In startups, localization managers and their part-time replacements are often challenged by the topic of quality. The prevailing opinion seems to be that managing quality in a systematic way is reserved for bigger localization departments with larger budgets, more mature language service providers (LSPs) and sophisticated in-house tools. However, it doesn’t have to be this way. By starting early and following a strategy tailored to its current growth stage and localization maturity level, your startup can gradually master the difficult art of optimizing localization return on investment (ROI) while minimizing quality risks.
Collect data on localization outcomes
For an early-stage startup team just beginning to shape a half-baked idea into a product and push this product out to market, it’s only natural that getting the job done comes first, while quality takes second or third place. Most startup product teams at this stage can’t afford a dedicated localization manager, and many might not even have a single person on the team familiar with localization in practice. Localization, if it happens at all, is a part-time job for a product manager or a marketer. Processes tend to be nonexistent. Ad hoc decisions rule the day, no tools are in place, and no dedicated LSP might yet be chosen. CSA Research’s localization maturity model has a great term for this stage: chaotic localization.

### Written exercise
Copy out the text on startup localization quality word for word, from start to finish.

### Data lines
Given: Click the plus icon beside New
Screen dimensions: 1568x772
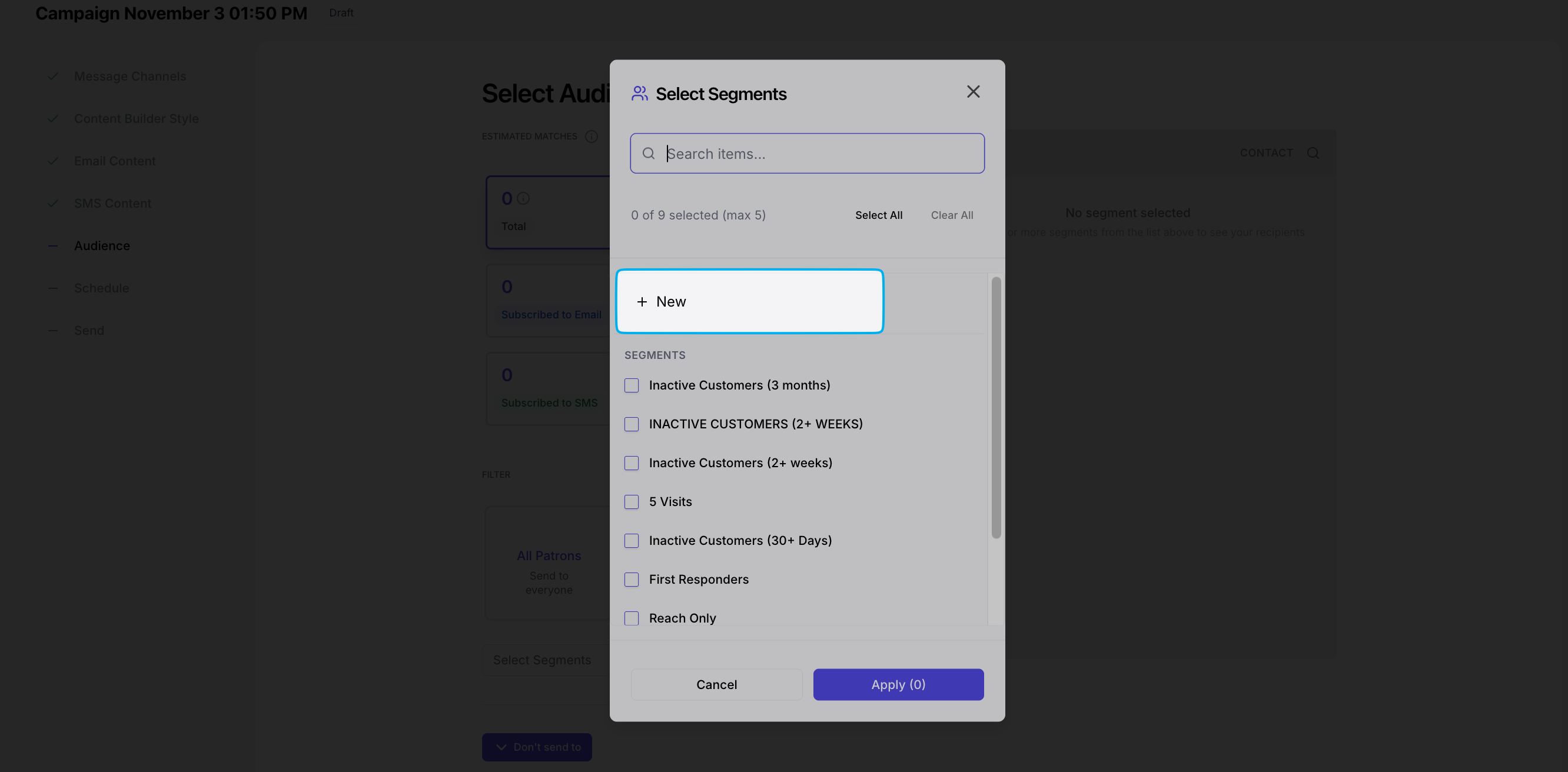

### Answer to this problem
In startups, localization managers and their part-time replacements are often challenged by the topic of quality. The prevailing opinion seems to be that managing quality in a systematic way is reserved for bigger localization departments with larger budgets, more mature language service providers (LSPs) and sophisticated in-house tools. However, it doesn’t have to be this way. By starting early and following a strategy tailored to its current growth stage and localization maturity level, your startup can gradually master the difficult art of optimizing localization return on investment (ROI) while minimizing quality risks.
Collect data on localization outcomes
For an early-stage startup team just beginning to shape a half-baked idea into a product and push this product out to market, it’s only natural that getting the job done comes first, while quality takes second or third place. Most startup product teams at this stage can’t afford a dedicated localization manager, and many might not even have a single person on the team familiar with localization in practice. Localization, if it happens at all, is a part-time job for a product manager or a marketer. Processes tend to be nonexistent. Ad hoc decisions rule the day, no tools are in place, and no dedicated LSP might yet be chosen. CSA Research’s localization maturity model has a great term for this stage: chaotic localization.